The proposed standards would have required banks to lend to lower-income communities in areas where they have a concentration of mortgage and small-business loans, rather than strictly where they have physical branches — a change that aimed to account for an increasingly mobile banking ecosystem.

The Senators also pointed to the fact that the 2023 rulemaking received support from all members of the bipartisan Federal Board of Governors, including support from Fed Chair Jerome Powell and Fed Governor Christopher Waller. 
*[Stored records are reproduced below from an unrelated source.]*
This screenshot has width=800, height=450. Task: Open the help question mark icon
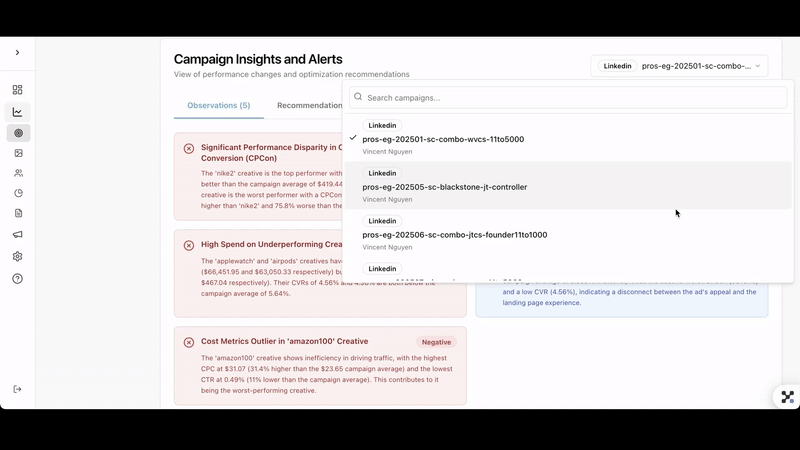(x=17, y=278)
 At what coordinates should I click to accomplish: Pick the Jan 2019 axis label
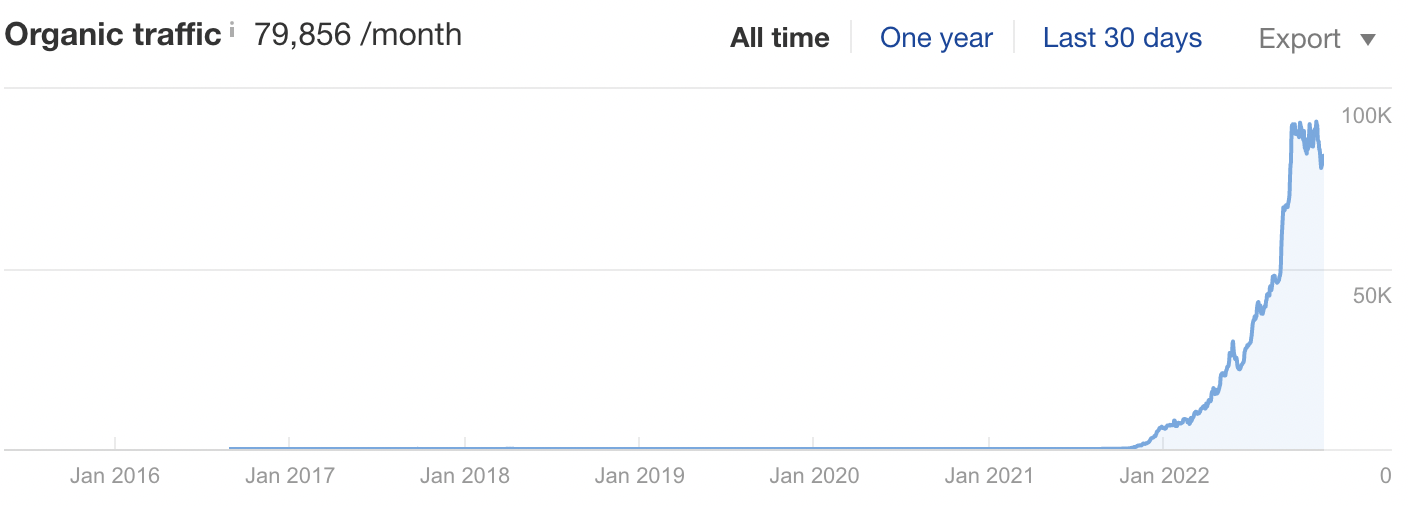pos(639,476)
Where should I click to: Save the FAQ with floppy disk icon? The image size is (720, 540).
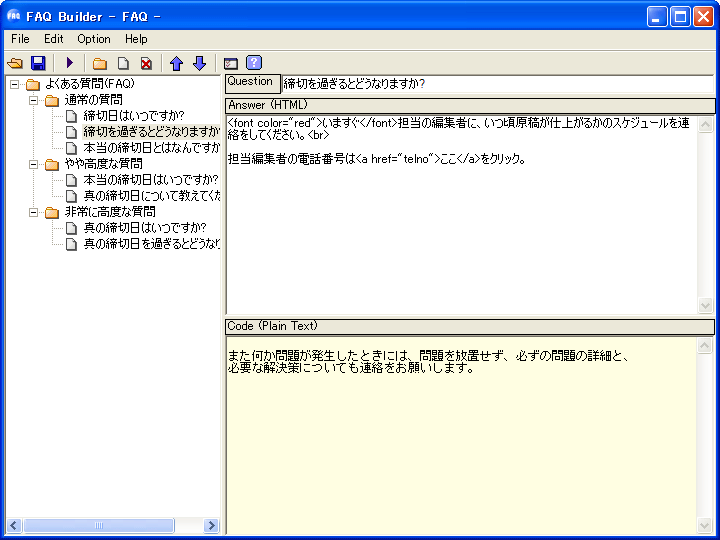click(x=38, y=63)
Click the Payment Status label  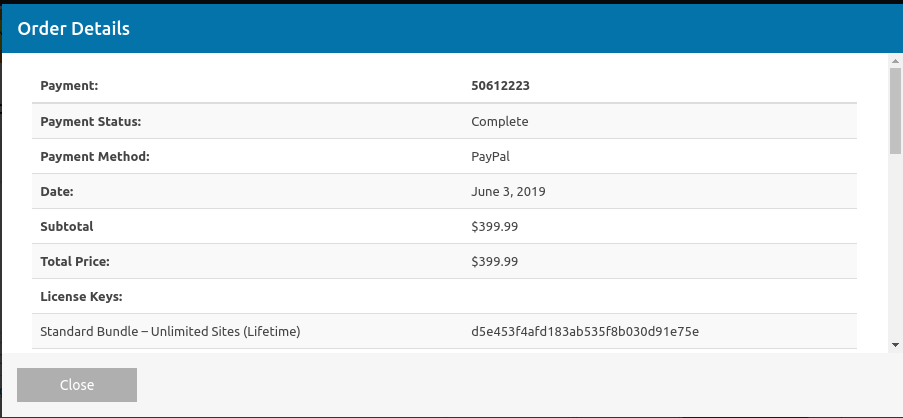[x=90, y=121]
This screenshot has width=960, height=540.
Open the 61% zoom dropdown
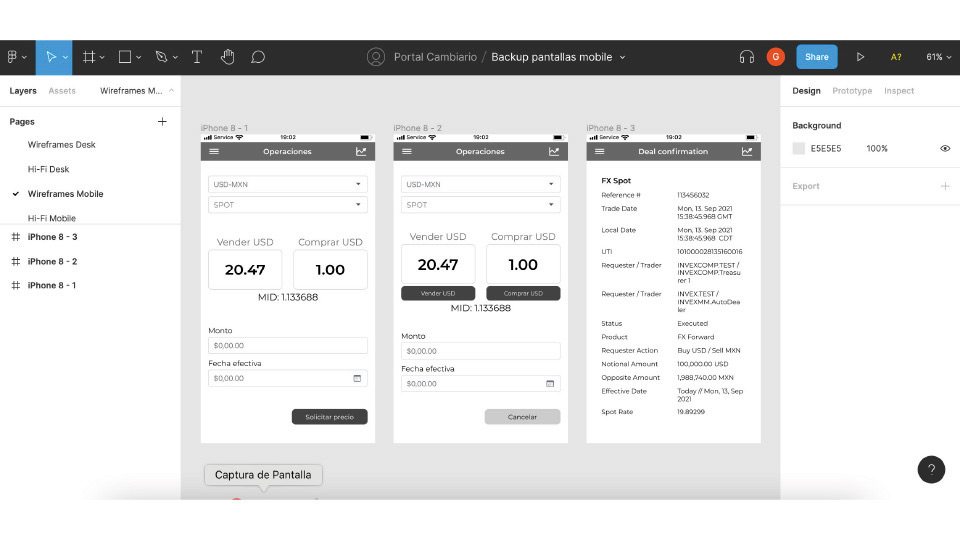coord(939,57)
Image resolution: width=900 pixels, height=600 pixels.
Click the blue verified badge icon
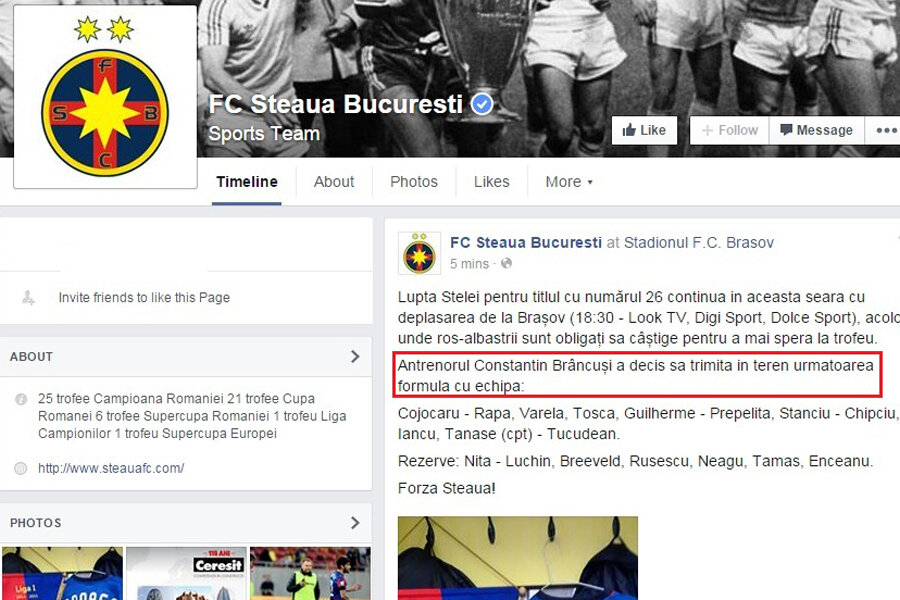(x=482, y=104)
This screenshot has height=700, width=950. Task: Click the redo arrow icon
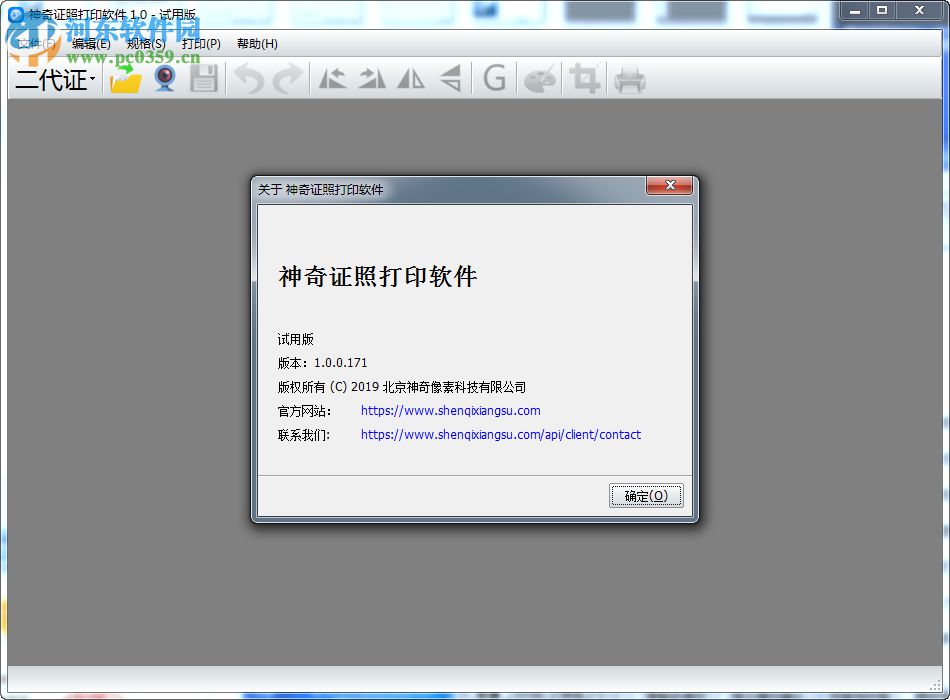tap(288, 79)
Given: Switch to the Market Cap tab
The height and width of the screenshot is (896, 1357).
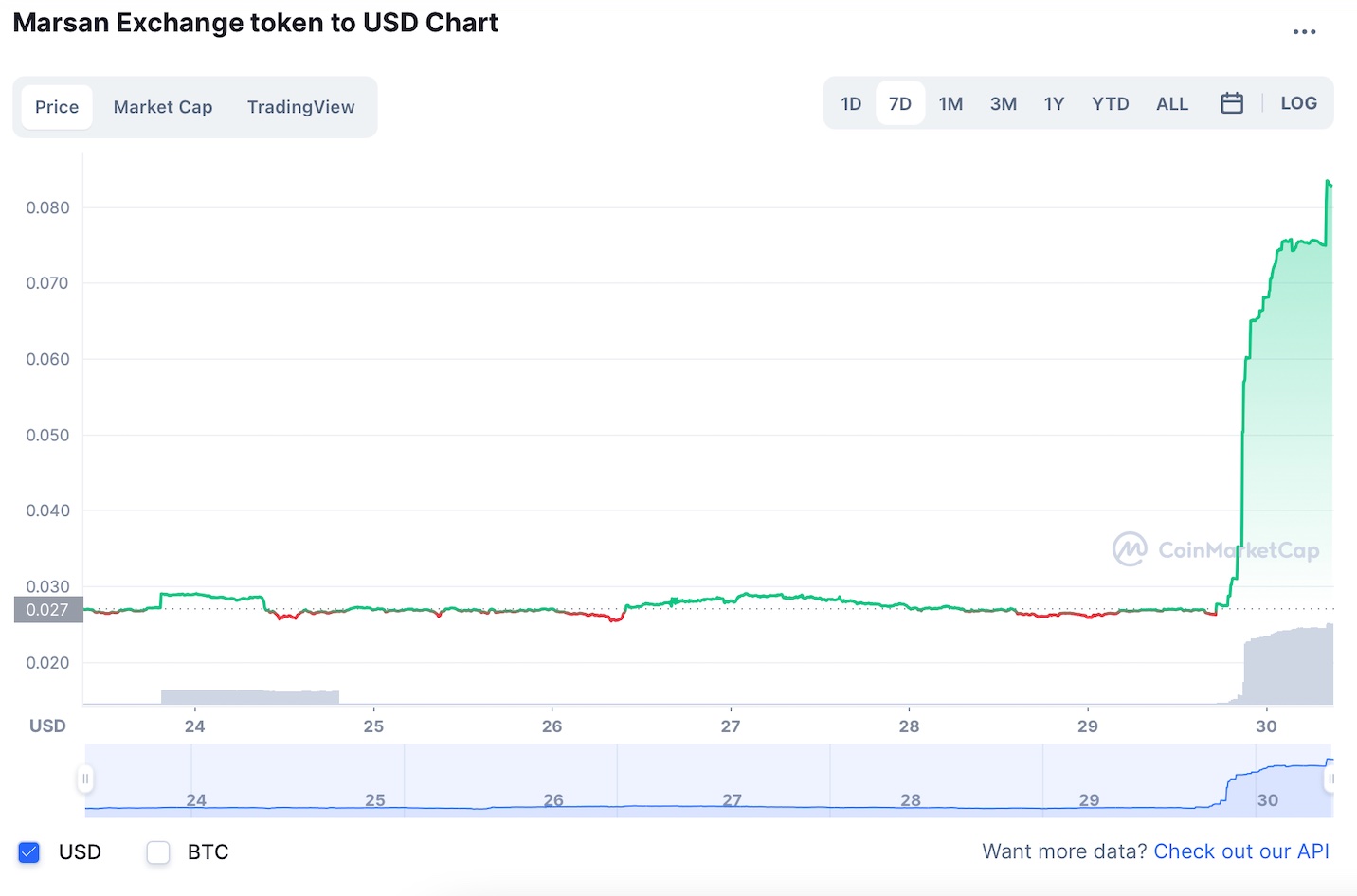Looking at the screenshot, I should (x=162, y=106).
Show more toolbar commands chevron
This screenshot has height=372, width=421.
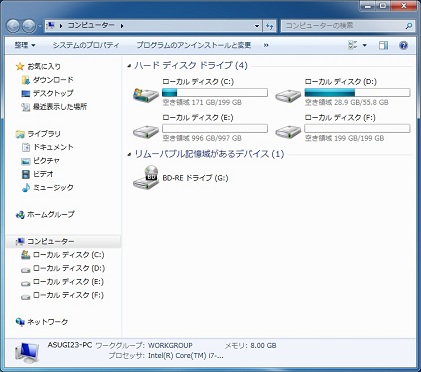pos(266,45)
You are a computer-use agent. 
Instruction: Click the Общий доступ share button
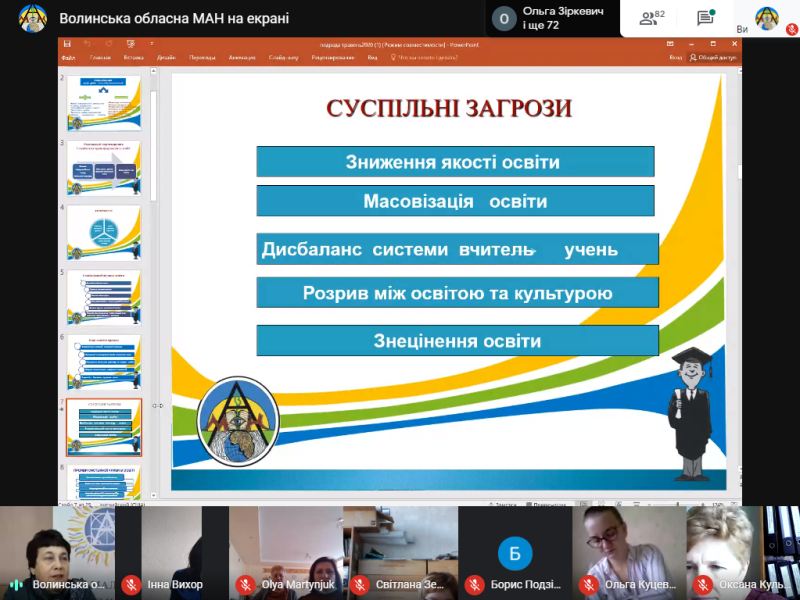click(713, 58)
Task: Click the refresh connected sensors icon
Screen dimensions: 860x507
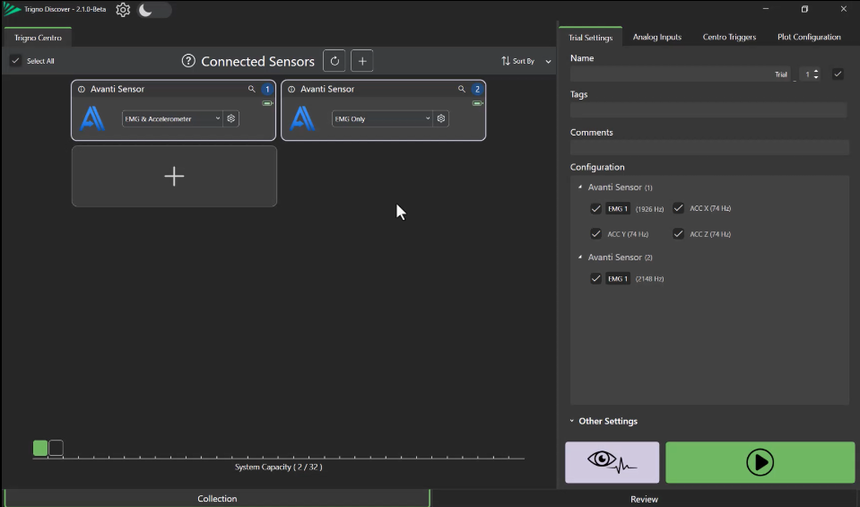Action: pyautogui.click(x=335, y=61)
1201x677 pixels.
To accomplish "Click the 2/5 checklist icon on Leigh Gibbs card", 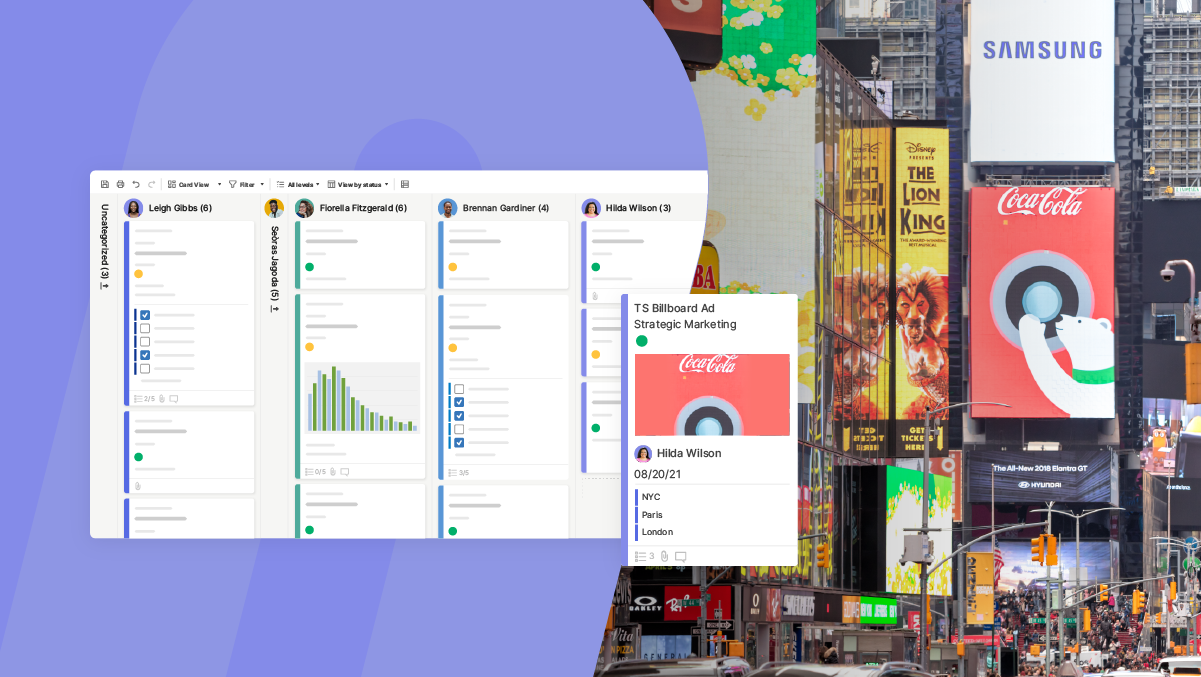I will click(140, 398).
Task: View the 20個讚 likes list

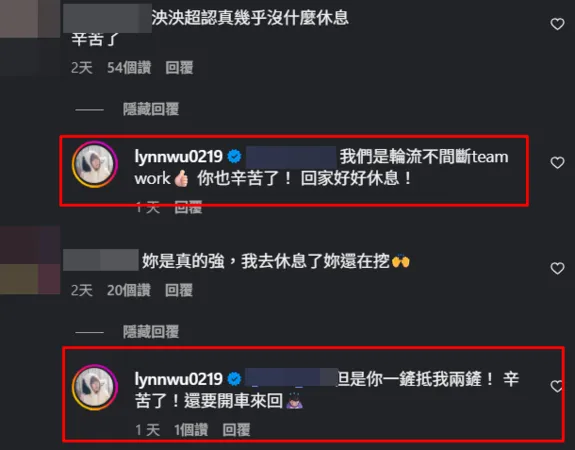Action: (129, 290)
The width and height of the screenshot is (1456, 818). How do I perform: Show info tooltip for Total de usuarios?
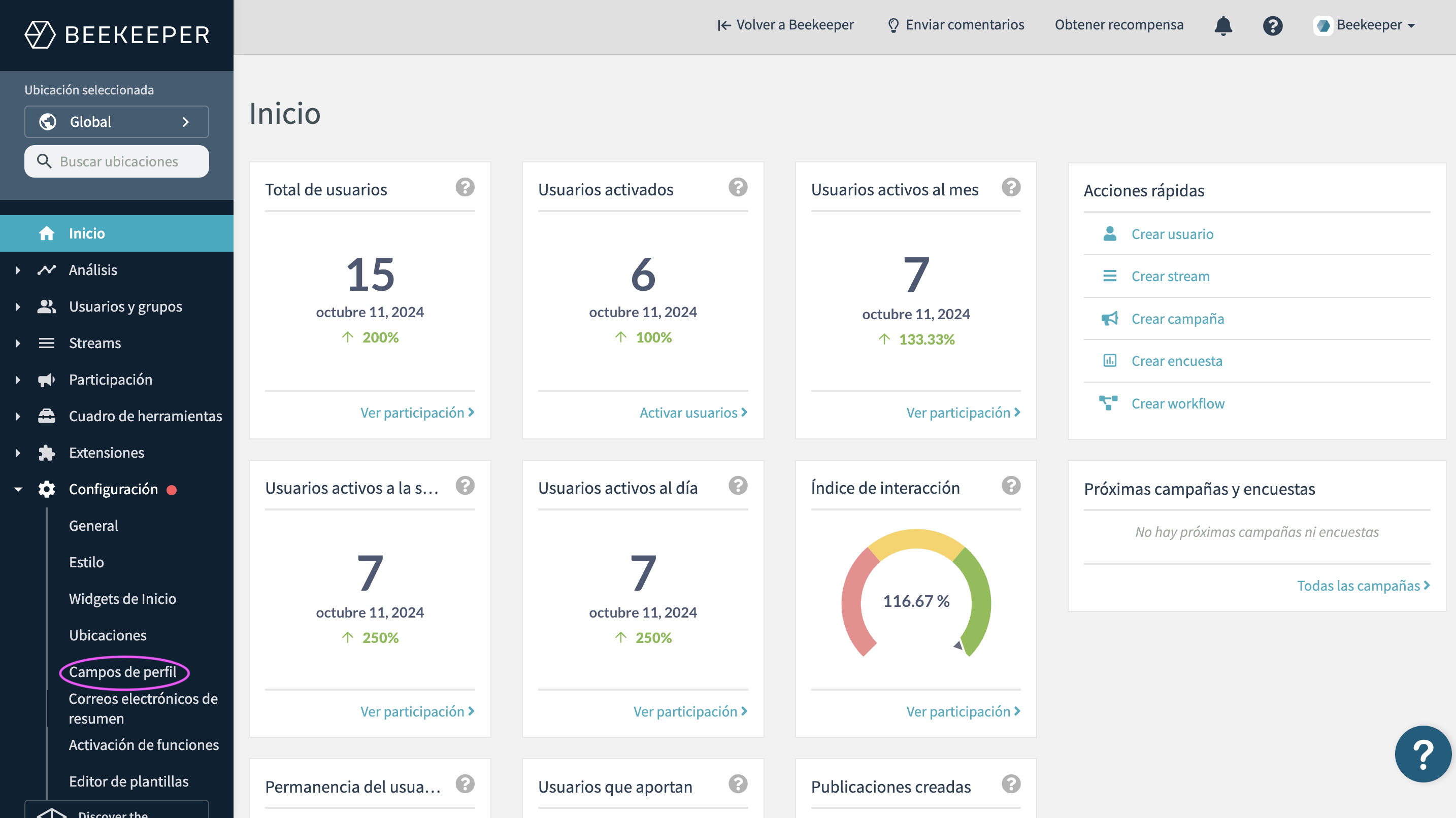coord(465,188)
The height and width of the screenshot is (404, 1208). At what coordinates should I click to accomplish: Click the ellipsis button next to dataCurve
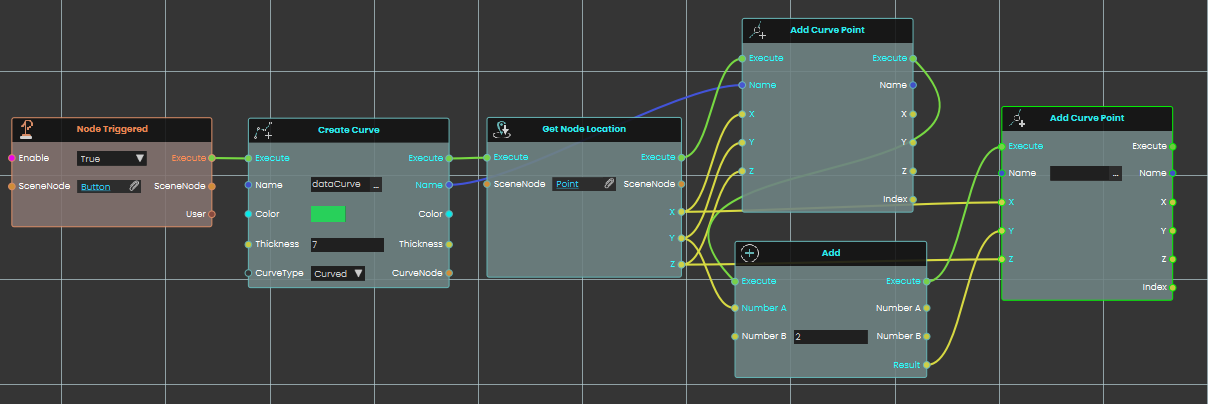(x=376, y=185)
Despite the vote, implementation was delayed after several banking trade groups filed a lawsuit last year attempting to block the final rules. The suit argued the agencies exceeded their statutory authority when they finalized their amendments. The rulemaking was subsequently left in limbo after a district judge enjoined its implementation while the Fifth Circuit granted a stay on the injunction. 

Trump regulators say reverting to the original rules is appropriate given the legal uncertainty tied to the ongoing lawsuit. The Senate Democrats counter that the existence of a lawsuit does not negate the fact that the rule was proposed, revised after public feedback and finalized under the legally required Administrative Procedure Act. They want the agencies to defend the rule in court, rather than react to the impasse by unwinding the 2023 rule. They also call for a staff briefing on the efforts by the end of the month. 

"Rescinding the 2023 final rule and reverting to the 1995 framework is a major step backwards and disregards the years of bipartisan work to modernize the CRA and ensure underserved communities have fair and equal access to economic and lending opportunities," they wrote. "We strongly urge your agencies to withdraw the rescission and defend the 2023 final rule in court."